Teachers take kurling cup glory as teams battle it out at Bungay championships
Article appeared in the Beccles and Bungay Journal. PUBLISHED: 16:39 15 December 2017. reproduced with kind permission.
Bungay Sixth Form teachers Richard Stubbs, Chris Webster and Sophie Myers, winners of the kurling cup competition. Picture: Nick Butcher.
A traditional Christmas competition has ended in tears for students at Bungay Sixth Form after an all-teacher team were crowned kurling champions.
The annual Bungay Kurling Cup final saw student team Kurls Aloud go head-to-head with geography teachers The Geo Kurlers after being whittled down from 16 teams during three weeks of heats.
The competition was originally inspired by the success of the Great Britain curling team at the 2014 Sochi Olympic Games, and has been held at the sixth form in December ever since.

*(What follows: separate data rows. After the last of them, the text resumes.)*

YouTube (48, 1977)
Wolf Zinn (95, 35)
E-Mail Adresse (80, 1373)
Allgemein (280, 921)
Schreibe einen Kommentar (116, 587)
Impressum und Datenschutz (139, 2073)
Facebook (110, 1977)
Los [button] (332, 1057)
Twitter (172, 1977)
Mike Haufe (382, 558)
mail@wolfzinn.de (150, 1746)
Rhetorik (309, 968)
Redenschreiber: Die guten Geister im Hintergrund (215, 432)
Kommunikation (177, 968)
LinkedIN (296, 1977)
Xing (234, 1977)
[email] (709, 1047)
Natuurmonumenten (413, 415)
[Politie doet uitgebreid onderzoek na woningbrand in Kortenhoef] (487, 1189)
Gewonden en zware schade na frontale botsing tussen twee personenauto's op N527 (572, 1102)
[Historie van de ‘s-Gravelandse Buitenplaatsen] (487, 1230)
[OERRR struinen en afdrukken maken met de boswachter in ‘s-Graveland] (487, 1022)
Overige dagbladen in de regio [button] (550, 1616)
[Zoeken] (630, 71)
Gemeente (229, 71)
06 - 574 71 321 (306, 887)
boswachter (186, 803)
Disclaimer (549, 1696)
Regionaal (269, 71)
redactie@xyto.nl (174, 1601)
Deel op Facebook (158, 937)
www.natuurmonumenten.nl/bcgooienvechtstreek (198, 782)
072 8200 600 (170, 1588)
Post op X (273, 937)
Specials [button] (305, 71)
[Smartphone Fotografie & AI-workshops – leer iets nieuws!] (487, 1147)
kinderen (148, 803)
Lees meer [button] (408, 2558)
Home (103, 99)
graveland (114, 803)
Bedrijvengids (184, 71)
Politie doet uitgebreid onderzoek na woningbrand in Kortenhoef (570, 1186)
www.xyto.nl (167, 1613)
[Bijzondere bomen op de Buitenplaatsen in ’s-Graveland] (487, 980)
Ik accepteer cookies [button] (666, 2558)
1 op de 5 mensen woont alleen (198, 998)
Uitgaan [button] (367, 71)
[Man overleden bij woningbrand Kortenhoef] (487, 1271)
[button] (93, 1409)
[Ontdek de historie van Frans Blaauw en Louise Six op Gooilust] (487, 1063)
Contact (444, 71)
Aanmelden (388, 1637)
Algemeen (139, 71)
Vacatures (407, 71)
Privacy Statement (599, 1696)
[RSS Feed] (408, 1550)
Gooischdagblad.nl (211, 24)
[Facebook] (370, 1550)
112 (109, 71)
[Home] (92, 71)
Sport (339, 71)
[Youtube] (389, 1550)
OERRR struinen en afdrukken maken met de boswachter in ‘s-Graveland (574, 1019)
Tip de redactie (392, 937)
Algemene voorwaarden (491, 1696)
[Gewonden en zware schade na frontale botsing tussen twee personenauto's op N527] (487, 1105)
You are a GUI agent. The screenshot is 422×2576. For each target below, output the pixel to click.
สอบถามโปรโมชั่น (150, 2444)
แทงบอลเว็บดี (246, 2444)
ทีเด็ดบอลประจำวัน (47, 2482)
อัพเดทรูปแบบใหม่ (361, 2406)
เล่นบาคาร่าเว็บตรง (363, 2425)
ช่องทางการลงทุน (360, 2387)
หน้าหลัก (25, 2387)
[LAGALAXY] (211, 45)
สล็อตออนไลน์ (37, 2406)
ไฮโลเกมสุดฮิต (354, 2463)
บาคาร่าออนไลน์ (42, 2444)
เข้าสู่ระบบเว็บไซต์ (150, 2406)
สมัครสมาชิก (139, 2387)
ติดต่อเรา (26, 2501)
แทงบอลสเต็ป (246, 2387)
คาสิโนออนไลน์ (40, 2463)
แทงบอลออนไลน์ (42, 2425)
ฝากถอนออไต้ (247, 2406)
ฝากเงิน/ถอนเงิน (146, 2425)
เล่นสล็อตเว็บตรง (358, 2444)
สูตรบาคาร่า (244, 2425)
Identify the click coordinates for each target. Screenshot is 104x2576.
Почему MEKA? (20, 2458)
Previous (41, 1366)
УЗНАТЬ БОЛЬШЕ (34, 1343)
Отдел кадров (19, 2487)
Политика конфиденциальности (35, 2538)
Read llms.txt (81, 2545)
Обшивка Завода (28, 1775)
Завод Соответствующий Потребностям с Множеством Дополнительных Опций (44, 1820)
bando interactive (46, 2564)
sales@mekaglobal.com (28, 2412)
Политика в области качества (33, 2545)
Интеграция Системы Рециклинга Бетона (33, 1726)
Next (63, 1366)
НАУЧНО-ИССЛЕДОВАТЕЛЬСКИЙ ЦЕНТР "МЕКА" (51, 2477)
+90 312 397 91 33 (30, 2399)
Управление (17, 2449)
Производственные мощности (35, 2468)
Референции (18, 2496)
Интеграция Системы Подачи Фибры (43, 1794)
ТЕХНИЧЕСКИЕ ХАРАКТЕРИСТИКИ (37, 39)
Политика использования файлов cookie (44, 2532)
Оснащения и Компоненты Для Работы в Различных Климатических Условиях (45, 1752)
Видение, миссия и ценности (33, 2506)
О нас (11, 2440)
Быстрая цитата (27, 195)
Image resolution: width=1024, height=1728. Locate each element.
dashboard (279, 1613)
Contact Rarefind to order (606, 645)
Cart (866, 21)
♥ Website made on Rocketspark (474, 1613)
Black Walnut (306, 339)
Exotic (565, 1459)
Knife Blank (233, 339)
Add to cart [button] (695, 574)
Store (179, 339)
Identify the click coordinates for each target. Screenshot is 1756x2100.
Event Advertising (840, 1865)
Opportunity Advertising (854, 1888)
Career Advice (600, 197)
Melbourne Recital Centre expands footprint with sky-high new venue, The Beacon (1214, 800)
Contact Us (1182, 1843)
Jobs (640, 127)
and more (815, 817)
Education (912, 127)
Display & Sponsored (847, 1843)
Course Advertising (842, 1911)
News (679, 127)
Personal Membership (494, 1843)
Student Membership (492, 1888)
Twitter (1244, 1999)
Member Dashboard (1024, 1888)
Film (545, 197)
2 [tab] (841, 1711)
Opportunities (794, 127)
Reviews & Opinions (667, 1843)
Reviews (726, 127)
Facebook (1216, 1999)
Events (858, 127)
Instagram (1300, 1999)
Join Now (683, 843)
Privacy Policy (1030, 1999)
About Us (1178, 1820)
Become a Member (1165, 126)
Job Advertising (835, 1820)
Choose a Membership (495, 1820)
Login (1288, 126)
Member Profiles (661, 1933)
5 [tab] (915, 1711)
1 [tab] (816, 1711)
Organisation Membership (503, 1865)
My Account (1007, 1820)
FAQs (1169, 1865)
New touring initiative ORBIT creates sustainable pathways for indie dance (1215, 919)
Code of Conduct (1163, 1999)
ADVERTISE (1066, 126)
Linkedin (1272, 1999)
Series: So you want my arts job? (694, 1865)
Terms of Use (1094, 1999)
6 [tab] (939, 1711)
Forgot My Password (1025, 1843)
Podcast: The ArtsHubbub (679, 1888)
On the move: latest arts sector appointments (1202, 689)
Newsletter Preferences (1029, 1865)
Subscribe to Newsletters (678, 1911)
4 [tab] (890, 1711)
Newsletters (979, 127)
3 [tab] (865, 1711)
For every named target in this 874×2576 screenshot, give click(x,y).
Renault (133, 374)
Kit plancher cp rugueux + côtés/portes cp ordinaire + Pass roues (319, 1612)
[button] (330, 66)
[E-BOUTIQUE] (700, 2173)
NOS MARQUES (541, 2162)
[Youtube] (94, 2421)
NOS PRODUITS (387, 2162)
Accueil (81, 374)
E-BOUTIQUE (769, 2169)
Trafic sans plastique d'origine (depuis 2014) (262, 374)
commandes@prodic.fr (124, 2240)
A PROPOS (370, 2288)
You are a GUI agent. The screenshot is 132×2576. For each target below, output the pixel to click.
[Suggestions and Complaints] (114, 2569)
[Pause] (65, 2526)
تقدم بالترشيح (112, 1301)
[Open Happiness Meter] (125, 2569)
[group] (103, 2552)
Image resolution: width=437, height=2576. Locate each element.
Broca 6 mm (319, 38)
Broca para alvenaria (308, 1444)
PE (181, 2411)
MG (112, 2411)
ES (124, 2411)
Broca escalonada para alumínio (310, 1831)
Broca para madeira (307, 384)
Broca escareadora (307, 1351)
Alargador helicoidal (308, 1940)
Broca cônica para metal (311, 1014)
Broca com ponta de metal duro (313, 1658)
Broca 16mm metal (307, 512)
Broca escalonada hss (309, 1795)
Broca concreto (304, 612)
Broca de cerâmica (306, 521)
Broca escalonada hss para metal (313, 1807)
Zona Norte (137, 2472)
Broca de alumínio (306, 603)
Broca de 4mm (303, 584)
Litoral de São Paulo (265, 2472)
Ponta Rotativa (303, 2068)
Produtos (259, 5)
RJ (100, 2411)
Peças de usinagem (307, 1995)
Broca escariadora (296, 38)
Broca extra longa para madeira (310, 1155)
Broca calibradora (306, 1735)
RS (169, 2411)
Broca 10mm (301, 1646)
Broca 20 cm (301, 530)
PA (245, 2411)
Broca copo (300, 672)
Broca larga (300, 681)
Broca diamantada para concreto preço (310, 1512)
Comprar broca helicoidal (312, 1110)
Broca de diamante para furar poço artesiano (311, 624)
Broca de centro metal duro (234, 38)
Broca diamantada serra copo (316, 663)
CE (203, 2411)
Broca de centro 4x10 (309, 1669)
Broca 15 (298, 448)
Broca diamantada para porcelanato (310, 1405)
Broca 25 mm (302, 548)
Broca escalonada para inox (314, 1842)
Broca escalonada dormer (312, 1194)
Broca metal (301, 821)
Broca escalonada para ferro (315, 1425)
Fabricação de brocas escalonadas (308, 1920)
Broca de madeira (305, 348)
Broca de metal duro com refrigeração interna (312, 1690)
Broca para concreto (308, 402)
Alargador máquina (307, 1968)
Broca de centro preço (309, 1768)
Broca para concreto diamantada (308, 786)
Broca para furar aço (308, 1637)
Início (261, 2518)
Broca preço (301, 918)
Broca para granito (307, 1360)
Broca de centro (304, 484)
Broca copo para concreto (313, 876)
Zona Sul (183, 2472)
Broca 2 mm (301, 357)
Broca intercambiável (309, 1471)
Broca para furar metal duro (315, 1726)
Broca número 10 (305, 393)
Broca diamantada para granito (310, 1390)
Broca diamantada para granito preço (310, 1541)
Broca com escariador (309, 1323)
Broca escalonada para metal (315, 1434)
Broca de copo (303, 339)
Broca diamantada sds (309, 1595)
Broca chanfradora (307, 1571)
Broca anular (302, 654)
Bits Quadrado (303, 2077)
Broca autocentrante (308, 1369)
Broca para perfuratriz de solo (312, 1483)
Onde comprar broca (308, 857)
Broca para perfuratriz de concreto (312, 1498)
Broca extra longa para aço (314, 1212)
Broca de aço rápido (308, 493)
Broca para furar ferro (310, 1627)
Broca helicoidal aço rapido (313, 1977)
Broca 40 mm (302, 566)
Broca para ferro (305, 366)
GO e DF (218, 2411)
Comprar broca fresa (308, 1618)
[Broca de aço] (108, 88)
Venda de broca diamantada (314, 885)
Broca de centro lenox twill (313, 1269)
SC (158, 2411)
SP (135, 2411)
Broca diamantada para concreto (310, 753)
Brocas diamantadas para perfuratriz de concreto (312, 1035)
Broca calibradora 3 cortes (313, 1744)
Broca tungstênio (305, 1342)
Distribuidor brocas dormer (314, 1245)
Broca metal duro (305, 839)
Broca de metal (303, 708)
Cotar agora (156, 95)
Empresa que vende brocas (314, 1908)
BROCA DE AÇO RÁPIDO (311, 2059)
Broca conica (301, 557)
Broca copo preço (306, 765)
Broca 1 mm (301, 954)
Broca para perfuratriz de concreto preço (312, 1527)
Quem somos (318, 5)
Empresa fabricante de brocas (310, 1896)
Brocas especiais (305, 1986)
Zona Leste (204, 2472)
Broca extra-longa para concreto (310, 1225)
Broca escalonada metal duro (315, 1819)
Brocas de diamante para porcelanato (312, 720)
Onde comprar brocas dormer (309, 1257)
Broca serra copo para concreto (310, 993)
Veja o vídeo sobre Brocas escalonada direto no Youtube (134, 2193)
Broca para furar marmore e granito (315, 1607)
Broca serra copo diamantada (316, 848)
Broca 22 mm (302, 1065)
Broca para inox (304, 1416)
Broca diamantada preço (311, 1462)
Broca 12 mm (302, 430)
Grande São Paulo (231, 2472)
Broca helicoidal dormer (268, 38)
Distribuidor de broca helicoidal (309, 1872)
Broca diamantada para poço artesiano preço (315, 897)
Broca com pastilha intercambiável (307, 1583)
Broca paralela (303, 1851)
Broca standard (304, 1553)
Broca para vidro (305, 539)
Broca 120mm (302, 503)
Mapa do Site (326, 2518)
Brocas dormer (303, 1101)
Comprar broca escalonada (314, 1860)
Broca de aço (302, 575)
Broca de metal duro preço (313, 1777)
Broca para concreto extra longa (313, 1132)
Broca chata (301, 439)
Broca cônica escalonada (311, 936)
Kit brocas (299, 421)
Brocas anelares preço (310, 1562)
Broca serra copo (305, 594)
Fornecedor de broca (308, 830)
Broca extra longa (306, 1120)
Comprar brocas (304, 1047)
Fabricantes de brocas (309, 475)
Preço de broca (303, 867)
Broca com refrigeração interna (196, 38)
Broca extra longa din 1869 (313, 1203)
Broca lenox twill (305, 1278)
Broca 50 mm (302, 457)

The teams, made up of students Henry Barnes, Leo Lavender and Adam Chenery, and teachers Sophie Myers, Richard Stubbs and Chris Webster, each took turns sliding red and blue stones down the school hall onto a target on the floor, with seven ends played in total.
And with the score finishing 5-3 to The Geo Kurlers, it signalled a teacher victory for the third year running.
Miss Myers said: “We’ve taken part as a geography team every year and we have never got past the quarter finals so we are really shocked to have made it this far.
“We didn’t do any practice until after the semi final when we started to think we might actually have a chance at this.
“We have all loved playing, it’s been really good fun and all of the students have been wishing us luck.”
After lifting the kurling trophy, specially designed for the competition, Mr Stubbs said: “We are feeling a bit smug after winning.”
The final, held earlier today, tied in with Christmas Jumper Day - a national fundraiser in aid of charity Save the Children - with students donating money to wear their festive jumpers for the day.
Nathan Brunsdon, assistant head of sixth form, said it had been another great championships.
He said: “It’s been very competitive between students and staff and lots of them have been practicing before and after school.
“It’s really good because it’s a sport that anyone can play so everyone is able to get involved.”
Kurling is an evolution of the original curling game, adapted so that it can be played indoors on any smooth, flat surface, like a sports hall instead of on ice.